- Born: Hesapiri, Lohardaga, Jharkhand, India
- Citizenship: Indian
- Occupations: Film director, producer
- Years active: 1997–present
- Awards: Jharkhand Gaurav Sammaan (2019);
- Website: www.akritientertainment.com

= Lal Vijay Shahdeo =

Indian film Director, Producer and Writer

Lal Vijay Shahdeo is an Indian writer, director and producer in the Indian film and television industry.

== Early life ==
He was born in Hesapiri village in Kisko block of Lohardaga. Shahdeo has worked as a theatre director, actor, to his shift to television/film as casting director, writer, producer and finally a film writer, director and producer.

== Career ==
Shahdeo has worked with many companies such as UTV, Percept Picture Company, B.R. Films, Creative Eye, Miditech and Big Synergy. Shahdeo had the opportunity to work with television channels in India, including Star Plus, Star One, Sony, Zee TV and Hungama. He has worked as a casting director, senior executive producer, creative director, supervising producer, head of operations, project head, writer and director.

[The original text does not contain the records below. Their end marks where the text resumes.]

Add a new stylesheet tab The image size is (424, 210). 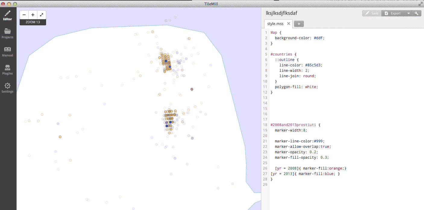(x=299, y=24)
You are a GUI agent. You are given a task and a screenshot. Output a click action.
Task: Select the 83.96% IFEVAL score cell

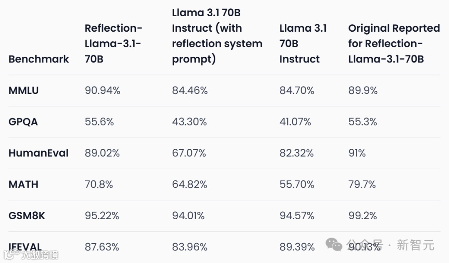click(190, 247)
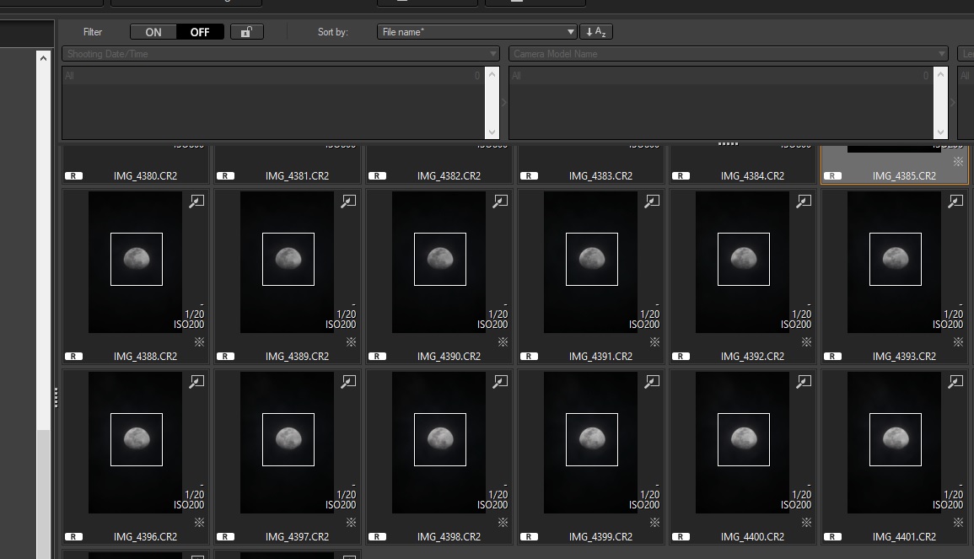Image resolution: width=974 pixels, height=559 pixels.
Task: Open the Sort by File name dropdown
Action: [x=477, y=32]
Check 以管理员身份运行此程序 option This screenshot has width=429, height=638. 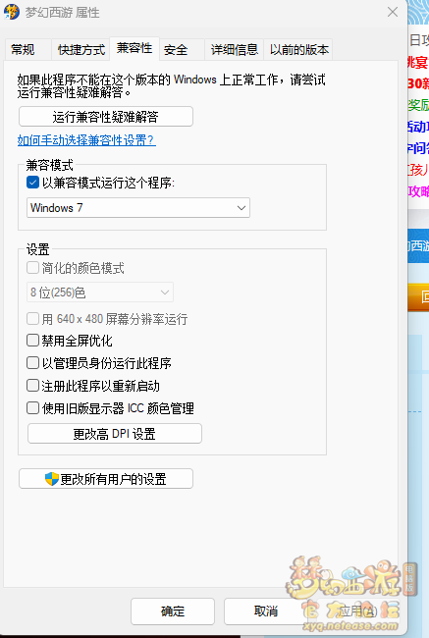32,362
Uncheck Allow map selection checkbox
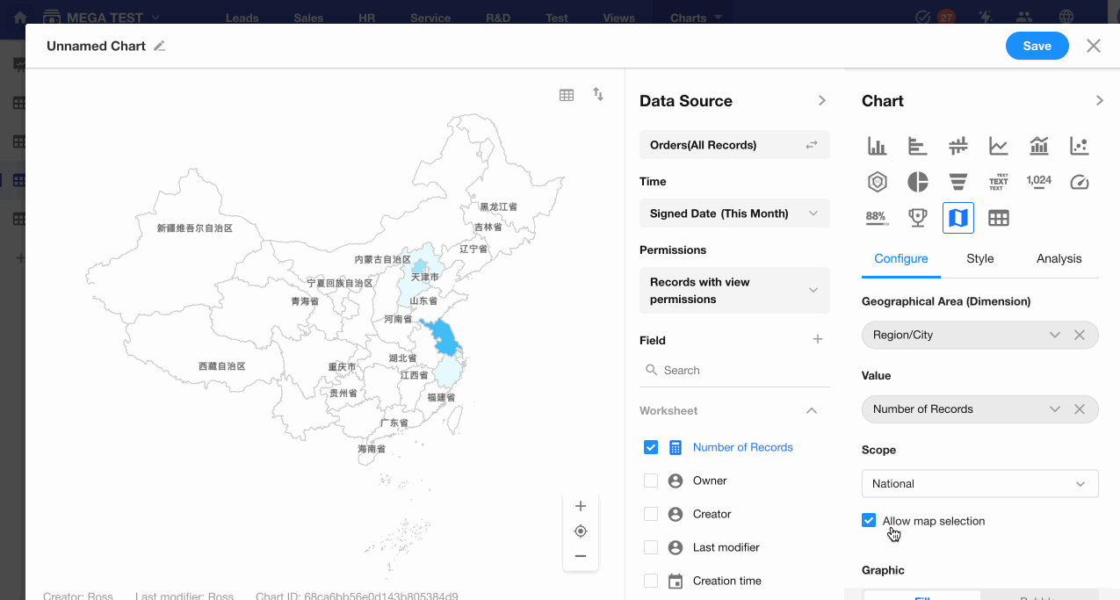This screenshot has width=1120, height=600. point(869,520)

He has directed short film, The Silent Statue, which was accepted at Cannes Film Festival 2016 in Short Film Corner. Shahdeo directed feature films Lohardaga in Hindi, Nagpuri/Hindi debut Phulmania premiered in the Jharkhand International Film Festival Awards (JIFFA) in 2018 and 2019 respectively. Films Lohardaga and Phulmania also premiered in the 2019 Cannes Film Festival. In 2022, he wrote and directed Bhojpuri/Hindi film Nach Baiju Nach which released on 23 September 2022.
He has written directed & produced a feature Film "Mere Naina Tere Naina" released on 2 June 2023 in Hindi/Awadhi languages.

== Filmography ==
===Film and television===

| Year | Project | Role | Company | Channel |
|---|---|---|---|---|
| 2001–2004 | "Kehta Hai Dil, Shakalaka Boom Boom, Bhabhi, Family Business, Special Squad" | Casting Director | UTV | Star Plus & Star One |
| 2006–2007 | Mann Mein Hai Vishwaas | Senior Executive Producer & Casting Director | Creative Eye Limited | Sony |
| 2007–2008 | Pari Hoon Main | Supervising Producer & Director | B. R. Films | Star One |
| 2008–2009 | Ninja Pandav | Supervising Producer | Miditech Pvt. Ltd. | Real TV |
| 2009–2010 | Hamaari Devrani | Head of Operations | Shobhna Desai Productions | Star Plus |
| 2010–2011 | Maayke Se Bandhi Dor | Project Head (Fiction) | UTV | Star Plus |
| 2012–2013 | Laakhon Mein Ek | Head of Operations | Big Synergy | Star Plus |
| 2014 | Ghanteshwar Prasad Ghantewaale | Producer & Director | Akriti Entertainment Pvt. Ltd. | Doordarshan |
| 2014–2015 | Ye Shaadi Hai Ya Sauda | Producer & Director | Akriti Entertainment Pvt. Ltd. | Doordarshan |
| 2021 | Black Suitcase (Hindi & English Film) | Director / Producer | Akriti Entertainment Pvt. Ltd. | Under pre production |
| 2016 | The Silent Statue (Short Film) | Director / Producer | Akriti Entertainment Pvt. Ltd. | Released on Youtube (Akriti Cinemas) |
| 2021 | Phulmania (Hindi Film) | Director / Producer / Writer | Akriti Entertainment Pvt. Ltd. | World Digital Premiered on ShemarooMe, JioCinema |
| 2019 | Phulmania (Nagpuri Film) | Director / Producer / Writer | Akriti Entertainment Pvt. Ltd. | Released |
| 2019 | Compensation (Short Film) | Director / Writer | Deepak Simhal Productions | Released |
| 2023 | Lohardaga (Hindi Feature Film) | Director / Writer | Akriti Entertainment Pvt. Ltd. | Released |
| 2022 | Naach Baiju Naach (Bhojpuri/Hindi Film) | Writer / Director / Producer | Akriti Entertainment Pvt. Ltd. | Released |
| 2023 | Mere Naina Tere Naina (Hindi/Awadhi Film) | Writer / Director / Producer | Akriti Entertainment Pvt. Ltd. | Released |
| 2023 | Kokh (Bhojpuri Film) | Writer / Producer | Akriti Entertainment Pvt. Ltd. | Released |

==Controversies==
In 2019, Shahdeo accused the organiser of second Jharkhand International Film Festival Awards, of mismanagement and bribery.

== Awards and honors ==
- Jharkhand Gaurav Sammaan (2019)
- Birsa Munda Jyoti Samman (2021) for best film director.